Inclinó la rodilla izquierda, aún elevada, hacia la misma dirección, y el tesoro de su inocencia quedó al descubierto. Sabía que no tenía que buscar mucho para encontrar lo que quería, pero no le interesaba hallarlo tan rapido. Sumergió su mano derecha hacia la lisa entrada, y con delicadeza descorrió el tenso telón aterciopelado, notando como las yemas de sus dedos indice y anular se embadurnaban como de miel. Comenzó a acariciar el pequeño cáliz que halló, provocando que se derramara, aún más, aquél contenido meloso.


Intentaba no demostrar abiertamente la emoción ante tal hallazgo, y se mordía con fuerza el labio inferior para que de su boca no saliera el secreto que había encontrado, y se mantenía muda, pero sabía que era cuestión de minutos que se explayara en expresar su gozo.


Miró de soslayo al espejo. Pareciese como si la observaran desde él. Lo sabía. Le gustaba. Pasó de sentirse indefensa a mostrarse dominante. Indagaba, con permiso de nadie, cada palmo que sus manos alcanzaban a disfrutar. Sus labios, blanquecinos de los grilletes de sus dientes que los apresaban, comenzaron a colorearse de nuevo, y sus cadenas empezaban a dar de sí



No podía dejar de regodearse en el omnipresente vídrio. 

Apostada en el cabecero de su cama, sus piernas se abrían en un abrazo que clamaba ser correspondido. Sus extremidades, como Shiva, parecían multiplicarse para llegar a cada zona de su cuerpo que le provocara un mínimo estremecimiento. En sus manos, látigos de seda que lograron que de su garganta surgieran suspiros, mientras azotaban con fruición la carne trémula.

Por el desfiladero que discurría entre las llanuras, ahora tintadas de fuego ante la excitación, ríos de sudor que conferían a su busto la impresión de un delirante y apasionado baño, que salpicaban más allá de su vientre, rodeando el ombligo elipsado y vertiéndose entre los dedos, ya húmedos, que no cesaban de fustigarla en su interior, en una incesante y estimulante escena de posesión.

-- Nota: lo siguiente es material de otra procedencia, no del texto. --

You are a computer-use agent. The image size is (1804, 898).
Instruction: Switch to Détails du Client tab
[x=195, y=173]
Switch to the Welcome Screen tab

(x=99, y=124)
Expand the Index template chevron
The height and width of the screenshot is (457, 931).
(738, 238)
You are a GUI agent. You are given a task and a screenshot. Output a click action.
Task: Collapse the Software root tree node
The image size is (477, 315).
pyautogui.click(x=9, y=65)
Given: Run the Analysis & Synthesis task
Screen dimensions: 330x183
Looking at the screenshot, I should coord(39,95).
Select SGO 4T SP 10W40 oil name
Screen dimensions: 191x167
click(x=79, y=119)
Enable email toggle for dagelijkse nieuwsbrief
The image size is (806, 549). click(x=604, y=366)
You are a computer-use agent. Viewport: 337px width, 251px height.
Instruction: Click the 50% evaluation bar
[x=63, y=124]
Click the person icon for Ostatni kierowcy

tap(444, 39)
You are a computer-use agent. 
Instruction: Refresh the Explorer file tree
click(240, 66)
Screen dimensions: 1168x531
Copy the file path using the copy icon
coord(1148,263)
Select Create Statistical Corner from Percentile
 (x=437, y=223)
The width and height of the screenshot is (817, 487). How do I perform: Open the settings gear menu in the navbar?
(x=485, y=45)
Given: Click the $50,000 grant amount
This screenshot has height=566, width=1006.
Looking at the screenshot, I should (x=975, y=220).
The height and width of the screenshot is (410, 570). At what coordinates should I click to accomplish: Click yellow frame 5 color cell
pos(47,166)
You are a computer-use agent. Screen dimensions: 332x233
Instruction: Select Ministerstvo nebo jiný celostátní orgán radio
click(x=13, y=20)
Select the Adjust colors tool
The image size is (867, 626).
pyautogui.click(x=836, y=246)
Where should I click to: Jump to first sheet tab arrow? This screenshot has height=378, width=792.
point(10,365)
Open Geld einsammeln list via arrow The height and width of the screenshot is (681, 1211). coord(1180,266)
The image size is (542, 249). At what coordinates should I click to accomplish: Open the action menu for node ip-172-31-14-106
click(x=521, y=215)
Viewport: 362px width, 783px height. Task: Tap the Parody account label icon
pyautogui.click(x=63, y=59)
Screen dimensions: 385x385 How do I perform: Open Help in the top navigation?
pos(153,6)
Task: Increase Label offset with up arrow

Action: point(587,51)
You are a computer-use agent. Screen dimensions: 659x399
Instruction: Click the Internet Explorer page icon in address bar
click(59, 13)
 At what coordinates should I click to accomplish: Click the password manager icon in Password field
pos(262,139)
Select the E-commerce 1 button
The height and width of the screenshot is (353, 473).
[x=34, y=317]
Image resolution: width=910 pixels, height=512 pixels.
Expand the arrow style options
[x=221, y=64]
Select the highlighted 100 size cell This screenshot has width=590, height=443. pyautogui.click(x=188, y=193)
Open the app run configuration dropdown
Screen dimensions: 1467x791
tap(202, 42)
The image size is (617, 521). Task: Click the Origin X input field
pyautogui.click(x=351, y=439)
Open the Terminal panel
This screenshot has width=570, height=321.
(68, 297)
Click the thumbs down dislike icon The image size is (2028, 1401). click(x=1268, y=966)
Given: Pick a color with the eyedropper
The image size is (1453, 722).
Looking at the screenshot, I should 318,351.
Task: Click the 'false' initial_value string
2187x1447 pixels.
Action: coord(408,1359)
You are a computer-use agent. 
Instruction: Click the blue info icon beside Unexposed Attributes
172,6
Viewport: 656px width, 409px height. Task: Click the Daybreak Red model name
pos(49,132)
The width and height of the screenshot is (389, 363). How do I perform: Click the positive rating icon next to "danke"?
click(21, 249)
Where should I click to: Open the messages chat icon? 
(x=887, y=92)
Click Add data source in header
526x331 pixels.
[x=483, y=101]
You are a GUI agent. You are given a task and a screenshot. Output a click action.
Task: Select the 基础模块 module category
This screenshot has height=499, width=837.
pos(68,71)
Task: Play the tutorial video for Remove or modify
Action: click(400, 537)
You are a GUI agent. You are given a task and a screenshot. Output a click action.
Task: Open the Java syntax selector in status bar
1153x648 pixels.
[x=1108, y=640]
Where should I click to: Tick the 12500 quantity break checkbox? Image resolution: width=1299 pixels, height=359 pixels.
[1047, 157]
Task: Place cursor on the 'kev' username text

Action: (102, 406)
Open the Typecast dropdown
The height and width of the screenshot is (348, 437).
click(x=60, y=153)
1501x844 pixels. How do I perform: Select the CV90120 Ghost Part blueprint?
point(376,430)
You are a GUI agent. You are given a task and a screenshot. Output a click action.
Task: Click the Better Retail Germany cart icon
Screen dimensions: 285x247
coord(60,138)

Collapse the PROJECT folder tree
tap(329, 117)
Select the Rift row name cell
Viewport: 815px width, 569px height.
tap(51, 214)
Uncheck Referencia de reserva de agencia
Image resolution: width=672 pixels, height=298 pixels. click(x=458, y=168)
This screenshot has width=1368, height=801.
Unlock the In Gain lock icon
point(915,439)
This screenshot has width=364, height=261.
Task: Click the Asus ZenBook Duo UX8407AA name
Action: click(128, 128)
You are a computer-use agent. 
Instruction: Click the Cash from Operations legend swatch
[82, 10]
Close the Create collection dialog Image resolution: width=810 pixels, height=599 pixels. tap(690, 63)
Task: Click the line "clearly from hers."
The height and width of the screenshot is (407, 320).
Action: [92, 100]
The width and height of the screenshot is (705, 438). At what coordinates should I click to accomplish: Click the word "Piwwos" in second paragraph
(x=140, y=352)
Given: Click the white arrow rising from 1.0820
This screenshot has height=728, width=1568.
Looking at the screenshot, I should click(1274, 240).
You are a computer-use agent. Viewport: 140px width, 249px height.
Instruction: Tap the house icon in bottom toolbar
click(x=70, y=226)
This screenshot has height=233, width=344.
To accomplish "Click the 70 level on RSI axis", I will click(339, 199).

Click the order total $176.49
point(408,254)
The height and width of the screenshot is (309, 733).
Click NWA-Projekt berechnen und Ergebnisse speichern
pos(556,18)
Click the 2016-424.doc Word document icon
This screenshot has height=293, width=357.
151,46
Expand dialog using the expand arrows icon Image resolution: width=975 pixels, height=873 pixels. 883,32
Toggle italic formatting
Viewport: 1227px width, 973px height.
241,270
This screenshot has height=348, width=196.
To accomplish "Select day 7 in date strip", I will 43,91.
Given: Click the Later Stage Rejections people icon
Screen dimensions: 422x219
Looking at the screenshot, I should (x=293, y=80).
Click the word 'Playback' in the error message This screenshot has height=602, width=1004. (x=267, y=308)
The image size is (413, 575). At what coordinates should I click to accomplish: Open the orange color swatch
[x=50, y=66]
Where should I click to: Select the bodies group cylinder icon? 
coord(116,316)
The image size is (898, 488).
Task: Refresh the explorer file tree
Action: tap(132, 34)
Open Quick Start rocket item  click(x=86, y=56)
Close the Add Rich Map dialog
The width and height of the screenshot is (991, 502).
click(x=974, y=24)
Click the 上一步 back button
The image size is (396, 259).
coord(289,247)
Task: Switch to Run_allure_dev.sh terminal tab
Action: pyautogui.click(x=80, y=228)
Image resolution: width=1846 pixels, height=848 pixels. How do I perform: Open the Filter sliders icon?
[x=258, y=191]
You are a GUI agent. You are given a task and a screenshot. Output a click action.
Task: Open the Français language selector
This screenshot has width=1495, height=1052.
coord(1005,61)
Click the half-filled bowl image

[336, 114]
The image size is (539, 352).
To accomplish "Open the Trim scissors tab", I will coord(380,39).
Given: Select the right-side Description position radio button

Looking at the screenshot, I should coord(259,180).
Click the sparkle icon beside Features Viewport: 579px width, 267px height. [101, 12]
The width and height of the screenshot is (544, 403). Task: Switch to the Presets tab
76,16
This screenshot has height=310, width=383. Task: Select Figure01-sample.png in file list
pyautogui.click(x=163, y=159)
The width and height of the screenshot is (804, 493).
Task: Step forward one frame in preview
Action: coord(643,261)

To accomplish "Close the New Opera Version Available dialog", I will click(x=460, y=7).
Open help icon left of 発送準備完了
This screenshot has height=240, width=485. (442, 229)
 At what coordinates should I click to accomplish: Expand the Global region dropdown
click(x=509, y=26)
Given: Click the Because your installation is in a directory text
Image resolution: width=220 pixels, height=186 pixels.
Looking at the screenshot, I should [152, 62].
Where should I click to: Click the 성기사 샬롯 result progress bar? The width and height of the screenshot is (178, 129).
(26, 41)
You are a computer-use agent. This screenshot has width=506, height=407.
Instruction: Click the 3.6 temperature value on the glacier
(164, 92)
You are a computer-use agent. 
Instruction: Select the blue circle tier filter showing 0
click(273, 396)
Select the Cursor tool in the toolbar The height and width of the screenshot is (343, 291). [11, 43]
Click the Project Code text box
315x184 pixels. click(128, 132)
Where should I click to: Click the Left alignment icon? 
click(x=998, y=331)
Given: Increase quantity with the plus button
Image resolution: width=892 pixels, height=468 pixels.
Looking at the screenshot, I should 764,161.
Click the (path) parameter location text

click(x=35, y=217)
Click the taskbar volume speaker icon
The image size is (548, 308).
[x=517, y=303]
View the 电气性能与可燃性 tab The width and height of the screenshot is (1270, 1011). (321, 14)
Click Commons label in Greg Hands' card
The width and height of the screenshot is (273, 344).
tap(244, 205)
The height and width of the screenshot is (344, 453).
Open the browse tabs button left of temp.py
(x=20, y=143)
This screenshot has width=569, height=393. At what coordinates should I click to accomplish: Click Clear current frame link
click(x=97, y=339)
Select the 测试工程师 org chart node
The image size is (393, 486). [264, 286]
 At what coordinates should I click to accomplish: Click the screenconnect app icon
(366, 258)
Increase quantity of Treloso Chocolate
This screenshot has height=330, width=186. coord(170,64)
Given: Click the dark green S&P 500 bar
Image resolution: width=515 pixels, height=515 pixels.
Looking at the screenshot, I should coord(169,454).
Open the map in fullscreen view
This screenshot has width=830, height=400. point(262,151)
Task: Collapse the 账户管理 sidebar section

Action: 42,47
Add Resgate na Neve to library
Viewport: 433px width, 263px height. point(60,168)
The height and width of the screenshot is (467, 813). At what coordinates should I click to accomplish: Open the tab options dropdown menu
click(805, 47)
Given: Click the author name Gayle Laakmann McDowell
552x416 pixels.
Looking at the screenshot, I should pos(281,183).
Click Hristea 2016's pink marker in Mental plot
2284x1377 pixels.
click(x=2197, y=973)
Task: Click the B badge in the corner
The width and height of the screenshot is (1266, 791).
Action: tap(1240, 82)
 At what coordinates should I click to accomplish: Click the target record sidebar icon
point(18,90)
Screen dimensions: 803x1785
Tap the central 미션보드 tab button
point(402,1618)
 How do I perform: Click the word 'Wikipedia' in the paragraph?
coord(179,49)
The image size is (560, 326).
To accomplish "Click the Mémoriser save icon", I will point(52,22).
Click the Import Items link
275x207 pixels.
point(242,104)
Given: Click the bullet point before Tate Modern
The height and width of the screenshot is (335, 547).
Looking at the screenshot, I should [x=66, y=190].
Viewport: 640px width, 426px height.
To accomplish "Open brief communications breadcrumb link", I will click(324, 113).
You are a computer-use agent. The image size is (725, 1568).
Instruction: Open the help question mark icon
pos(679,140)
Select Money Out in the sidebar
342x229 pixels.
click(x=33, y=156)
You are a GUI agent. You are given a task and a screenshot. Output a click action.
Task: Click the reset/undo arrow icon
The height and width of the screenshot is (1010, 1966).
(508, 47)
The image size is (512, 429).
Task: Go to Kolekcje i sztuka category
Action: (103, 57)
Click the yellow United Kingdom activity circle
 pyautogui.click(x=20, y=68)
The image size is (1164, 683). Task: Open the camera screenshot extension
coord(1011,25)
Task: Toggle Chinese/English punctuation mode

De repente, quedó paralizada. No era capaz de responder a nada. Aturdida por una sacudida que le recorría cada músculo, sentía cómo manaba abundante líquido del frenesí desde la profundidad donde había sido castigada de placer. La piel tersa se erizó, y de sus pechos surgieron enhiestas dos lanzas que le provocaron mayor perturbación, si era eso posible.

Se dejó resbalar hasta el mismo centro de la cama, y desde allí observó a la chica del espejo. No. No era ella. Aquella muchacha que veía no se le parecía en nada. Con más interés que fuerza, se acercó hasta él, y se contempló. Sonrió, denotando una mueca de satisfacción mientras reconocía la desnudez que se le presentaba. En cierto modo, le pareció como si no hubiese disfrutado a solas del todo.

La joven dio media vuelta y se dispuso a entrar en la ducha. Sin embargo aquella figura del espejo no dejaba de mirarla con una expresión de maldad.


Al final, el diablo consiguió hacer suyo a aquél ángel.